The January Window and What Comes Next
The transfer window was reshaping the squad in subtle ways. Neco Williams had arrived on loan from Liverpool, adding pace and energy at left-back that would allow Robinson to be rested during congested periods. The Carvalho situation remained unresolved, with Liverpool's January bid having fallen through on deadline day due to complications with paperwork, meaning the teenager would remain at Fulham until at least the summer. For Silva, this was an unexpected gift. Carvalho's form was too good to lose mid-season, and his continued presence gave Fulham an attacking option that no other Championship side could match. The January window had strengthened the squad without weakening it, a rare outcome in a division where selling clubs often lose key players at the worst possible time.
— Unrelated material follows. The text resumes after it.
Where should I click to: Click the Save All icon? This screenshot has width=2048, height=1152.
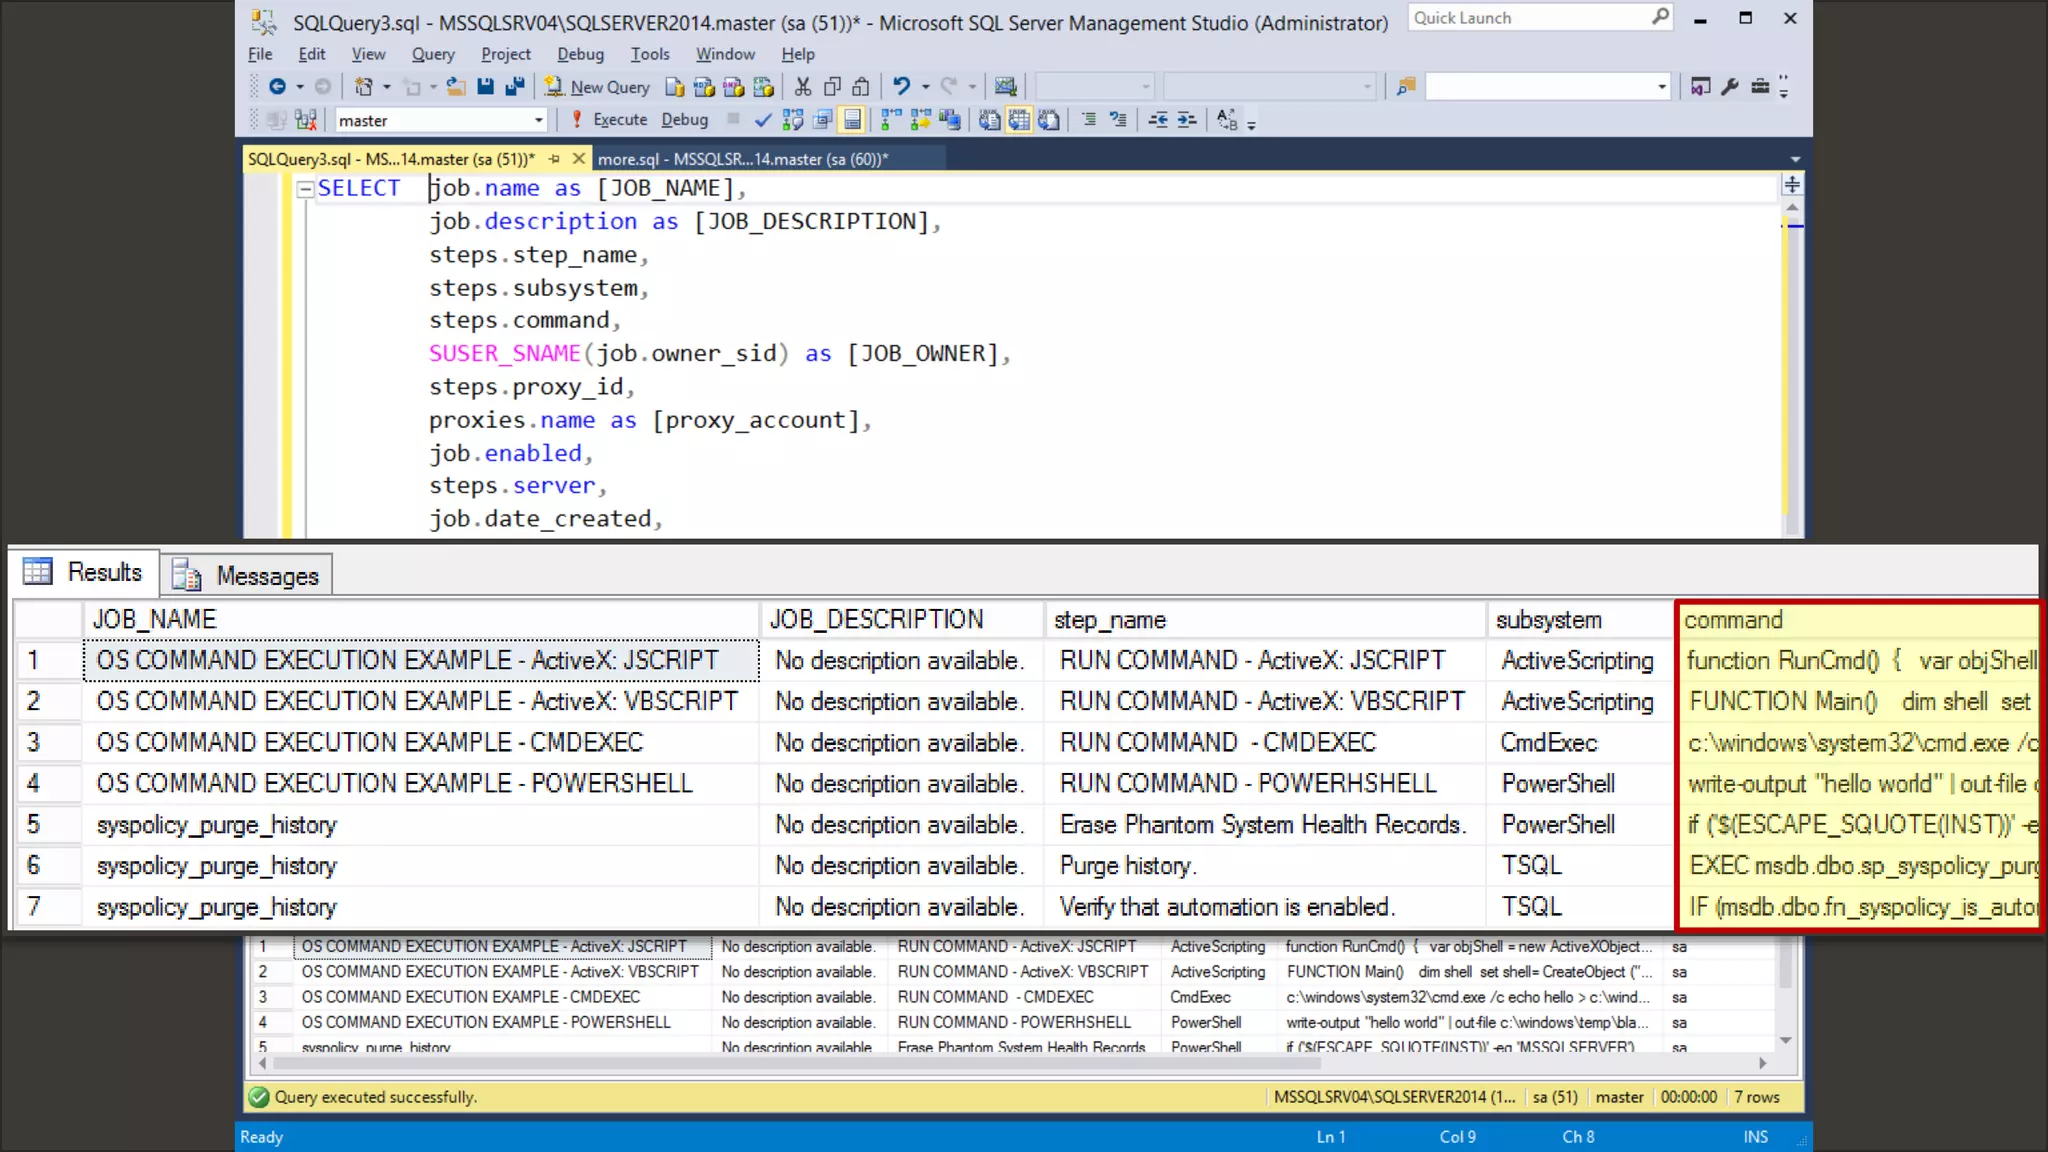pos(515,87)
The evening ended with a statistic that would define the narrative for weeks to come. Six goals, zero from Mitrovic. It was not a criticism of the striker. His nineteen goals already scored placed him clear at the top of the Championship charts, and his presence alone occupied defenders who might otherwise have marked the players who actually scored. But the squad depth was no longer a talking point that required qualification. It was a proven fact, measured in goals from six different players in a single match. The Stoke away trip four days later would offer a different kind of test. Not every match would produce six goals. Some would require grinding, fighting, and coming from behind. What mattered was that Fulham now had the tools for both.